Photo : défenseurs en compagnie des formateurs avec leur attestation de formation © Stefana A. Raharijaona
Un message des défenseurs environnementaux adressé aux autorités et au public
Le dernier jour a été consacré à une activité de plaidoyer et de communication pour sensibiliser le public et les autorités sur les spécificités des défenseurs environnementaux. Une séance de partage sur le projet de loi en cours à Madagascar sur la protection des défenseurs de Droits humains a ouvert la séance. Les défenseurs ont été informés sur les dernières évolutions du projet de loi notamment certains points du contenu qui intéressent directement leur protection. Le reste de la matinée a servi à identifier les points clés du message que les défenseurs souhaitent mettre en valeur notamment les cas brûlants manquent de visibilité mais qui portent sur des violations de droits.
C’est par une conférence de presse organisée l’après-midi du 03 septembre 2021 que les défenseurs ont tenu à adresser leur message aux autorités et au public. Les défenseurs et les OSC présents ont commencé par rappeler l’importance de leur collaboration avec l’Etat et ont appelé à son affermissement pour le bien être des générations futures. Selon eux, le renforcement de capacités offert par des formateurs issus de l’Etat constitue une bonne illustration de cette collaboration notamment pour attirer les exploitants illicites de ressources naturelles à respecter la loi. Malgré cela, des violations de droit continuent de peser sur les défenseurs. Ils ont appelé à prendre en compte les exactions commis à leur encontre : les homicides, la détention arbitraire, la diffamation, l’existence de dommages issus des impacts négatifs des projets d’exploitation, la mauvaise application de la loi, la spoliation des terres des communautés locales, … Pour clôturer leur message, les défenseurs ont appelé les autorités à agir pour défendre les droits des défenseurs : appliquer la loi sans aucune discrimination, augmenter les mesures en faveur de la protection des communautés sur terrain, clarifier le statut des terres sous gestion communautaire… Enfin, les défenseurs ont insisté pour que l’Etat reconnaisse le statut spécifique de « défenseurs environnementaux » dans le projet de loi sur la protection des défenseurs de Droits humains à Madagascar.

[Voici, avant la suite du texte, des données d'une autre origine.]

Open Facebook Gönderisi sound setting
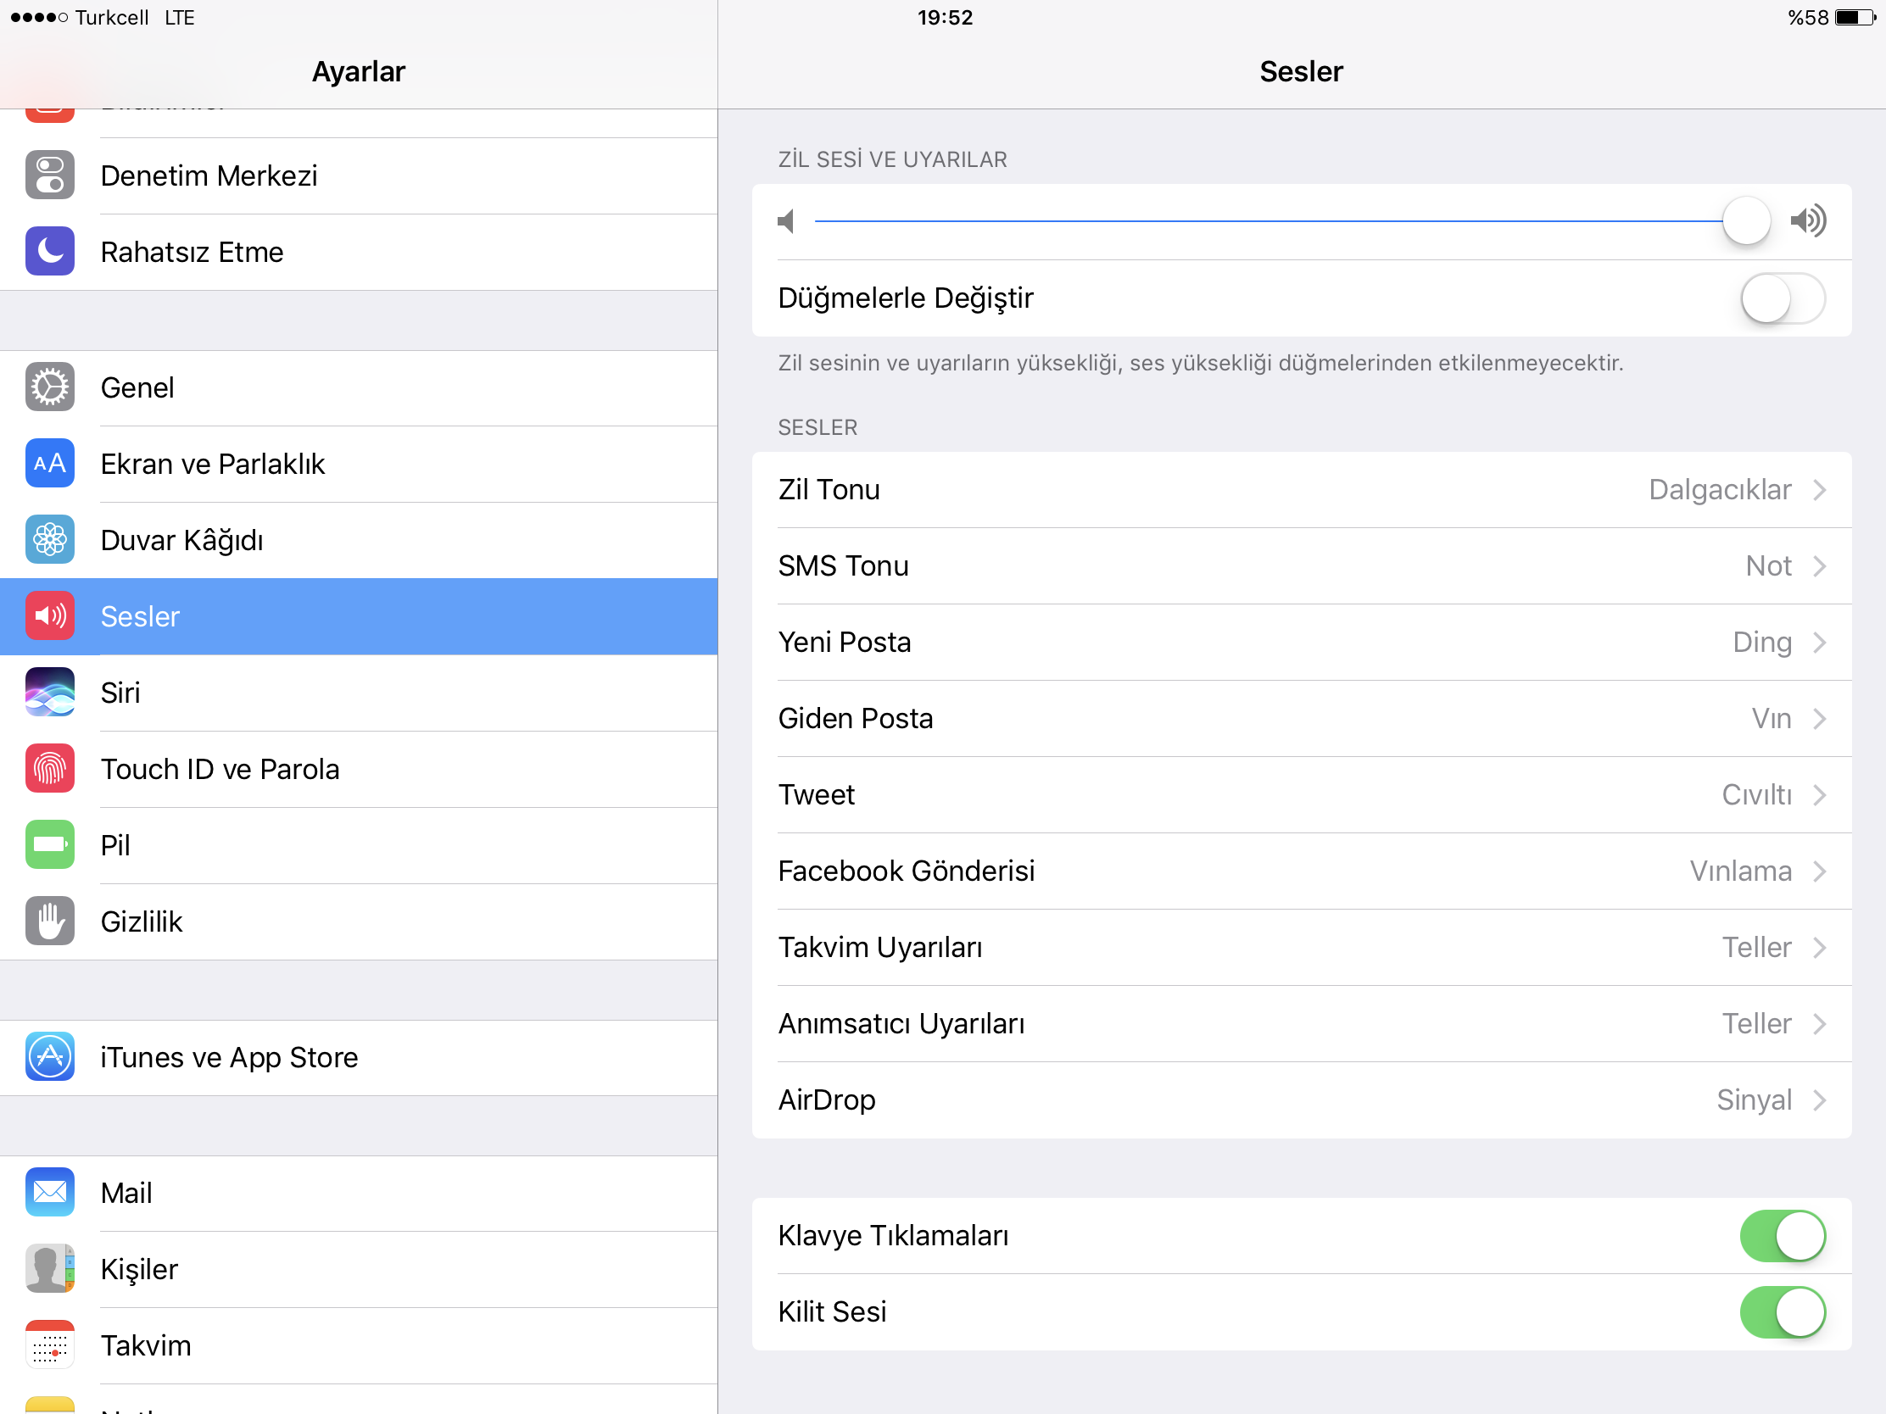Image resolution: width=1886 pixels, height=1414 pixels. [1302, 871]
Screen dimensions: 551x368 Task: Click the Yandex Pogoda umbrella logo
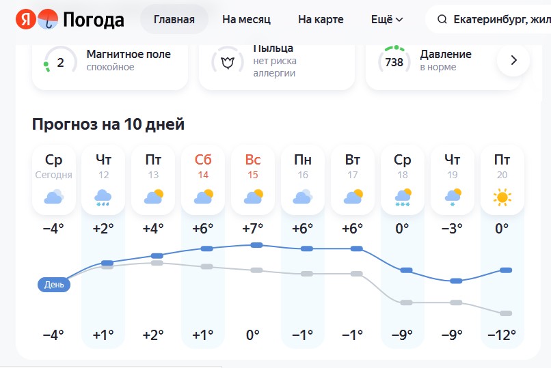pos(48,19)
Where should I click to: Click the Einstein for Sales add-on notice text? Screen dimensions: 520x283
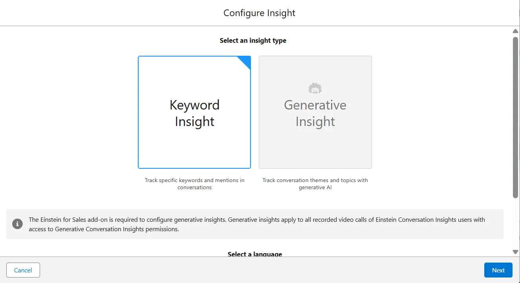[257, 224]
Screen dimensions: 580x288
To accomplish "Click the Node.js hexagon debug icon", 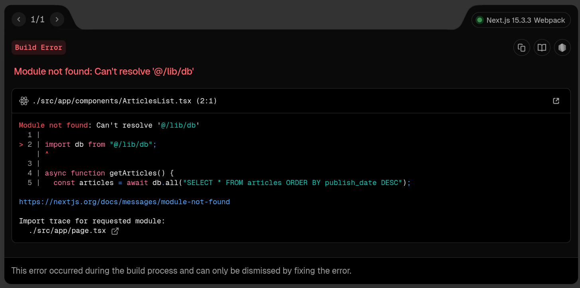I will pyautogui.click(x=562, y=48).
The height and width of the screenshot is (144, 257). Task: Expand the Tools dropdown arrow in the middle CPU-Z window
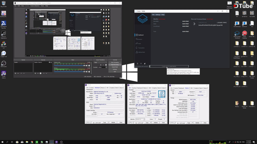click(151, 122)
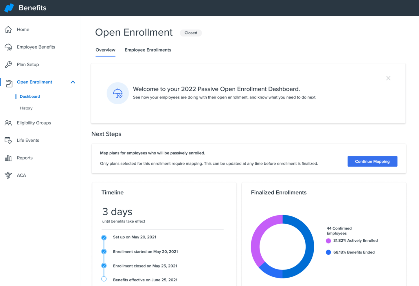Select the Open Enrollment sidebar icon

(x=9, y=82)
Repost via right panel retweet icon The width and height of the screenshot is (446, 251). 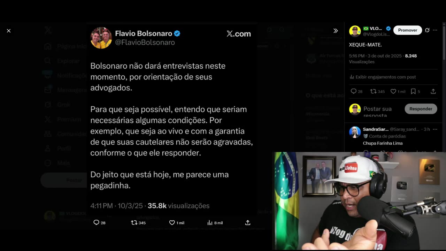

Le dernier jour d’activité a été clôturé par un partage sur le Fonds « African Environmental Defenders » (https://envirodefenders.africa/) qui octroie des soutiens financiers aux défenseurs faisant face à des situations d’urgence. Les défenseurs se sont sentis satisfaits de la tenue des activités et ont incité leur réplication au niveau des communautés situées à la base à Madagascar.

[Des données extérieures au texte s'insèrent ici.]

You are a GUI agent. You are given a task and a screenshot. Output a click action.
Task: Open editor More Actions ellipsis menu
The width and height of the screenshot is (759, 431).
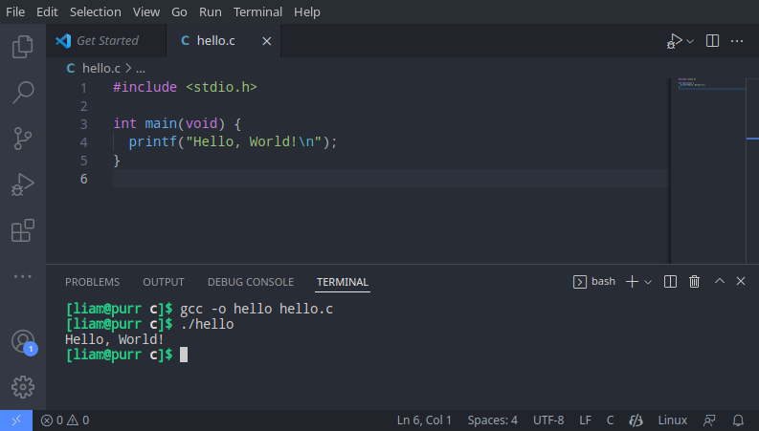[737, 41]
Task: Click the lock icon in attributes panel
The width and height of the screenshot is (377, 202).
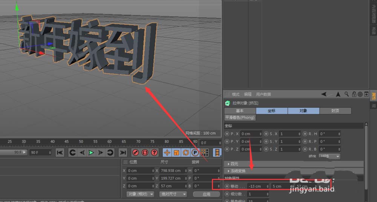Action: (x=354, y=94)
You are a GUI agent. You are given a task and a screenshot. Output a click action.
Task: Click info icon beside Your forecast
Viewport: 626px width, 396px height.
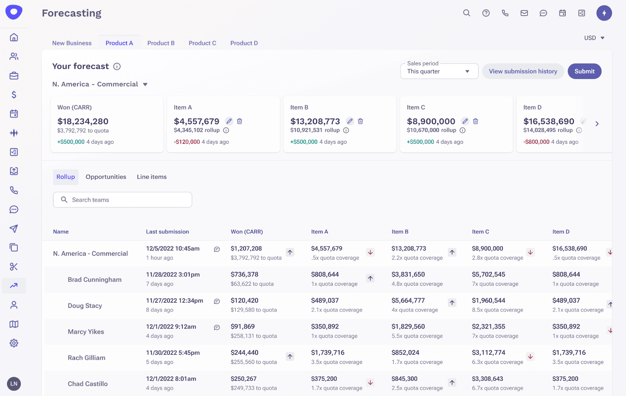117,66
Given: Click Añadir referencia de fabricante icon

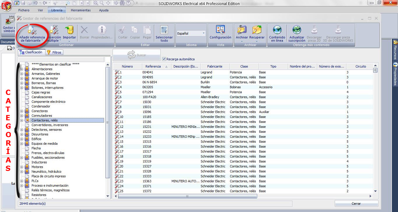Looking at the screenshot, I should tap(32, 30).
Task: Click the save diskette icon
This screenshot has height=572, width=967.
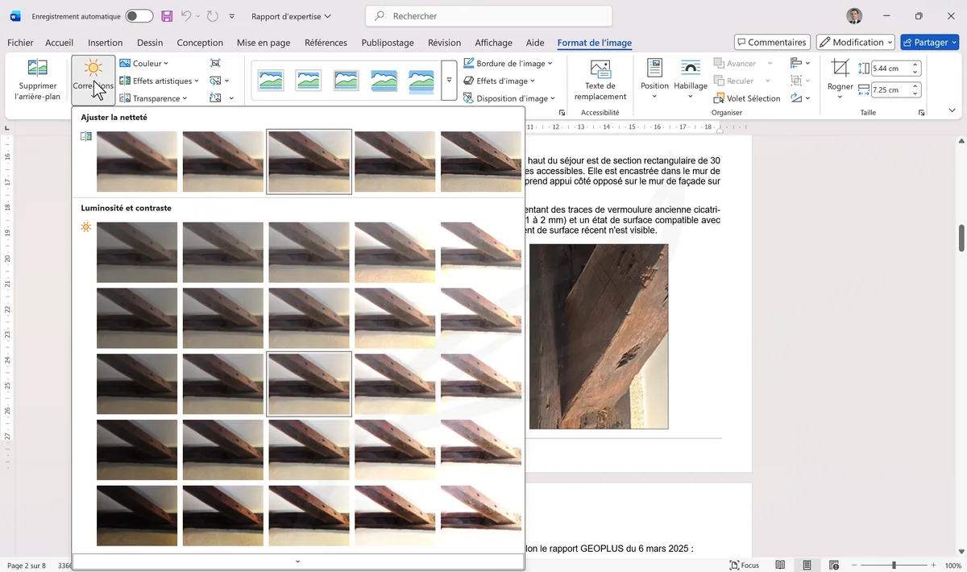Action: (x=167, y=16)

Parajuriste communautaire : « Les activités qui ont été organisées ont permis de satisfaire ma curiosité surtout les échanges entre les formateurs et les participants. J’aurais aimé que les activités durent plus longtemps parce que j’ai remarqué que certains participants avaient encore beaucoup de choses à demander ».
Parajuriste communautaire : « Les formations ont réellement été bénéfiques. Il faudrait continuer ce genre d’activités à l’avenir ».